**Directions for this task:** Repeat nothing but the lines below running from the one containing "The height and width of the screenshot is (254, 456)." to the one containing "The height and width of the screenshot is (820, 1906).". Keep both end lines.

Stored data:
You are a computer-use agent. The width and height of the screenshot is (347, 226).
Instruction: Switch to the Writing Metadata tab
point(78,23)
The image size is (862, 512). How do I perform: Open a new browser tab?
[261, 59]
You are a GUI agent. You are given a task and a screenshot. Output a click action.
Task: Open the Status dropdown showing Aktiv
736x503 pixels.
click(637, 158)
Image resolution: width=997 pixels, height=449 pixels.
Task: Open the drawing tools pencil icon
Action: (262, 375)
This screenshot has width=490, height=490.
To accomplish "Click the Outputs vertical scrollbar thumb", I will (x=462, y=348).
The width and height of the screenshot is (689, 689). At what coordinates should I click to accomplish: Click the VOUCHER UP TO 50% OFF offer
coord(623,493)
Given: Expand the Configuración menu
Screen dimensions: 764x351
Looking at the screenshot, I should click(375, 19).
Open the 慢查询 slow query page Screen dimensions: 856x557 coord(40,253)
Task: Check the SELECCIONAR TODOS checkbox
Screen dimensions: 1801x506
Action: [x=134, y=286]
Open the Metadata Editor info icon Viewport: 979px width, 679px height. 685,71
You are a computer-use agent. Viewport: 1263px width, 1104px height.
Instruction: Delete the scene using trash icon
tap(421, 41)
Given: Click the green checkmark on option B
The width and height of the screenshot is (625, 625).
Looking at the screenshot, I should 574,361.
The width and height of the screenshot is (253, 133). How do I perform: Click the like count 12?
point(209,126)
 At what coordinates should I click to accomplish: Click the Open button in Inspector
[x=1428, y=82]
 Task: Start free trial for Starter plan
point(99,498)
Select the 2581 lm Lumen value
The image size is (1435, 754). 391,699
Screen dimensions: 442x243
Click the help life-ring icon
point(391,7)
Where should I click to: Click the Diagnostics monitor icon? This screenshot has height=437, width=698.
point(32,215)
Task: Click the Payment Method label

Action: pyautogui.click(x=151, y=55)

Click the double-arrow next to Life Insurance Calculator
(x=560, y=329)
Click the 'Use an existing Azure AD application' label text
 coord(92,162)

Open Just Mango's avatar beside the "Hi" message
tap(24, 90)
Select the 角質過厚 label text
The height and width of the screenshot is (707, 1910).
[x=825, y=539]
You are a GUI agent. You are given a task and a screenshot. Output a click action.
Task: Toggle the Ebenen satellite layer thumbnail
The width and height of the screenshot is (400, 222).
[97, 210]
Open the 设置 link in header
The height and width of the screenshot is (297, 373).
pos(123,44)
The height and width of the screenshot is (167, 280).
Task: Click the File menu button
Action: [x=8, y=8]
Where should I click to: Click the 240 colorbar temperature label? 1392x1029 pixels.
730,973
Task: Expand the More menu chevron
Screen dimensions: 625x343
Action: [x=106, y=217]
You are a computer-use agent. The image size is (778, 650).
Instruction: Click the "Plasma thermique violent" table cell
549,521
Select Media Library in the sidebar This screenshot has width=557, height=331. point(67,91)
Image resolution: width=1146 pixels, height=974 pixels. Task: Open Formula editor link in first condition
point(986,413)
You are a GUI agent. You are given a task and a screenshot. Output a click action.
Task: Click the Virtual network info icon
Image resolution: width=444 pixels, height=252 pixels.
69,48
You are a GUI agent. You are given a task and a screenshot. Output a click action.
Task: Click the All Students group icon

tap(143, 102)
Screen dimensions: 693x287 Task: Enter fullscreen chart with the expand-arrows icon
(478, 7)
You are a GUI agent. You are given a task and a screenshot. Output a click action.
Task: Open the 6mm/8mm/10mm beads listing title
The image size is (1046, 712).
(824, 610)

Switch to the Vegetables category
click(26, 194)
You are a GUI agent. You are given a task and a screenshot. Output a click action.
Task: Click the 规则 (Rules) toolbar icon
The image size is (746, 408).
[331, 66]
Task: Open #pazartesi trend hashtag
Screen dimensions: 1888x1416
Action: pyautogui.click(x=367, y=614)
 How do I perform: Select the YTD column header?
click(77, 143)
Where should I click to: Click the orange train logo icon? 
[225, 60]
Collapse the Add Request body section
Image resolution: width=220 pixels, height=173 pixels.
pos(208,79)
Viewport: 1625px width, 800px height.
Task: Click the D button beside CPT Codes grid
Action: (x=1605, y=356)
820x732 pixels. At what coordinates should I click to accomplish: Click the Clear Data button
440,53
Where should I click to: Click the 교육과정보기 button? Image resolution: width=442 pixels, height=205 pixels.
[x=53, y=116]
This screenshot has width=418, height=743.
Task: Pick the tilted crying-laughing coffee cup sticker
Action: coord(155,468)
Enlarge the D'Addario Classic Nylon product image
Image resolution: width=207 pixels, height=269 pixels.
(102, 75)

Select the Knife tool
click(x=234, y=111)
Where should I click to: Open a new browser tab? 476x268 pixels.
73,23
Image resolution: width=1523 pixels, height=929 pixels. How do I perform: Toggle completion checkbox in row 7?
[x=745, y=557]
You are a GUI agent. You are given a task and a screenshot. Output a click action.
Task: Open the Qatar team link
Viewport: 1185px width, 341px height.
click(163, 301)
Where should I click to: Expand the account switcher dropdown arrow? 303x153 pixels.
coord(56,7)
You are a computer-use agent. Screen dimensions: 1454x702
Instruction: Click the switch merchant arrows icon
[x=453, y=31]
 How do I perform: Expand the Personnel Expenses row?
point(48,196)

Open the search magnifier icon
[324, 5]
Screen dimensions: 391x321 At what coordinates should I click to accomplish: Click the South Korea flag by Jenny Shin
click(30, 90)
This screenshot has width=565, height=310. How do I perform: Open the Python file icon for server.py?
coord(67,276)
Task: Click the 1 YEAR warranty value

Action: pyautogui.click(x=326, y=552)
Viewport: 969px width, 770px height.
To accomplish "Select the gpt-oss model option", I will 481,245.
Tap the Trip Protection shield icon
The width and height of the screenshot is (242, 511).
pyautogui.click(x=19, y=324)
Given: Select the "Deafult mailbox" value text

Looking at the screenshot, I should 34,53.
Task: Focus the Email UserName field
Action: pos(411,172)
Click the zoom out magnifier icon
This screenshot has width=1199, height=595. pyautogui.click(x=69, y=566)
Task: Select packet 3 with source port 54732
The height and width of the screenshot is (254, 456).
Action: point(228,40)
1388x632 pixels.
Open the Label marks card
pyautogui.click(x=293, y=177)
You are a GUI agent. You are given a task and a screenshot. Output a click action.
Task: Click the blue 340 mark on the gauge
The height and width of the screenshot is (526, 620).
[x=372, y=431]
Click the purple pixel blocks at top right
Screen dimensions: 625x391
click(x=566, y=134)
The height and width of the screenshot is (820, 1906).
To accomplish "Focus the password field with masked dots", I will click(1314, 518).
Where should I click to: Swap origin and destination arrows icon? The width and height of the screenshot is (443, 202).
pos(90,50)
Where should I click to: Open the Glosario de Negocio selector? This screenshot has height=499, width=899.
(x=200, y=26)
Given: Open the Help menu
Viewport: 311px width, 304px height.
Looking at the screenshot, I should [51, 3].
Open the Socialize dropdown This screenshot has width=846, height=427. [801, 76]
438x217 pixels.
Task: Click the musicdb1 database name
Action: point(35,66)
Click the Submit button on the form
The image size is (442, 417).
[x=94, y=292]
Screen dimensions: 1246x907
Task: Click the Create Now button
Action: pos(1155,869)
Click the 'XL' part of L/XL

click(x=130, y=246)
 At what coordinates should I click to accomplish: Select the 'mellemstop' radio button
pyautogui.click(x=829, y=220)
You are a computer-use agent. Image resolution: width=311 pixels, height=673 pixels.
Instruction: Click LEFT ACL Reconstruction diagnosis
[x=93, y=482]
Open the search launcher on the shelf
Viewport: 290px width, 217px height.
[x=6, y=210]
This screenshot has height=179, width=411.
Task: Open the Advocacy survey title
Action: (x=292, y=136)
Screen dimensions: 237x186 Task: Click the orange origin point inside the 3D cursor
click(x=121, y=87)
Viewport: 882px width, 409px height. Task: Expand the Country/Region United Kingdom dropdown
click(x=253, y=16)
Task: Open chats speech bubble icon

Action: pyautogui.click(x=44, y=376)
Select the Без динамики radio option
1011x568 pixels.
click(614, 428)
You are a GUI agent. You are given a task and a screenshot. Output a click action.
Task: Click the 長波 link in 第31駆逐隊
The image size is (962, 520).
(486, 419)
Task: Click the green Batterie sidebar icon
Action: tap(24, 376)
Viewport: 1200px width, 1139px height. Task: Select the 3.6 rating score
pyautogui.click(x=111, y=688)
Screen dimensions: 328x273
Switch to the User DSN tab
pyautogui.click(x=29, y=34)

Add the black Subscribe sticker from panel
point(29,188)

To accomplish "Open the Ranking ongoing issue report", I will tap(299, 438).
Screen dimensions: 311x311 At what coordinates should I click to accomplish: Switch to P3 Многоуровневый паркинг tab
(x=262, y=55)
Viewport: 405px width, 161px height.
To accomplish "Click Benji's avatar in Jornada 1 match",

**Your response:**
The height and width of the screenshot is (254, 456).
Action: point(228,40)
1388x632 pixels.
Open the Label marks card
pyautogui.click(x=293, y=177)
You are a GUI agent. You are given a task and a screenshot. Output a click action.
Task: Click the blue 340 mark on the gauge
The height and width of the screenshot is (526, 620).
[x=372, y=431]
Click the purple pixel blocks at top right
Screen dimensions: 625x391
click(x=566, y=134)
The height and width of the screenshot is (820, 1906).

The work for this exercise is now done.